:: Problem to solve ::
Within the listing that follows, how many lines contain the word "رویه"? Only the number is wanted.

---------------

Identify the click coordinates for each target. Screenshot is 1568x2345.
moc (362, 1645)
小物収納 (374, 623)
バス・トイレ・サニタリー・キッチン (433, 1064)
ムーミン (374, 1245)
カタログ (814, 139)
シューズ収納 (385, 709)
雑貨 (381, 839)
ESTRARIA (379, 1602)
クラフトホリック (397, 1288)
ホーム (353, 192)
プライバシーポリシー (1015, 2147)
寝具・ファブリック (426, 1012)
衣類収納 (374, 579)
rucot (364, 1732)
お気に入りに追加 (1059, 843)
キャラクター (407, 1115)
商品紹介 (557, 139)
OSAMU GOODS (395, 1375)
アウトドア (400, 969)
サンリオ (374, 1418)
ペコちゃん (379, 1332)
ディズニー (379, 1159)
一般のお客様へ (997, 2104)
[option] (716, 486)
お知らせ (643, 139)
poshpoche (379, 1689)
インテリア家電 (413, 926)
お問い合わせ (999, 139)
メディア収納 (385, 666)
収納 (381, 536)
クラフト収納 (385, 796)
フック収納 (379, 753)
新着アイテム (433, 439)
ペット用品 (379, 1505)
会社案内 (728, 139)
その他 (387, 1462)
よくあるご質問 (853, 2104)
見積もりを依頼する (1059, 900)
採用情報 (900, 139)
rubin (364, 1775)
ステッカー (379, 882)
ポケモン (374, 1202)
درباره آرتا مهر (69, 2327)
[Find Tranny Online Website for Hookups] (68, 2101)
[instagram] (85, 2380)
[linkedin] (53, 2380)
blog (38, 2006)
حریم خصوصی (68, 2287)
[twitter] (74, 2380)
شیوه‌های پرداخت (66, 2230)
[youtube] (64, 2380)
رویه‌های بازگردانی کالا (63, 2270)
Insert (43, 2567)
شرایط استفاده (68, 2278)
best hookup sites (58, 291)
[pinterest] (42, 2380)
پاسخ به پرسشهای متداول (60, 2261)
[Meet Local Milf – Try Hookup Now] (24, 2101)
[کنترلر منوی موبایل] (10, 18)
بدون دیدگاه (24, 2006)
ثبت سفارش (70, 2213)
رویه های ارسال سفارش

---------------

:: Reply to the task ::
2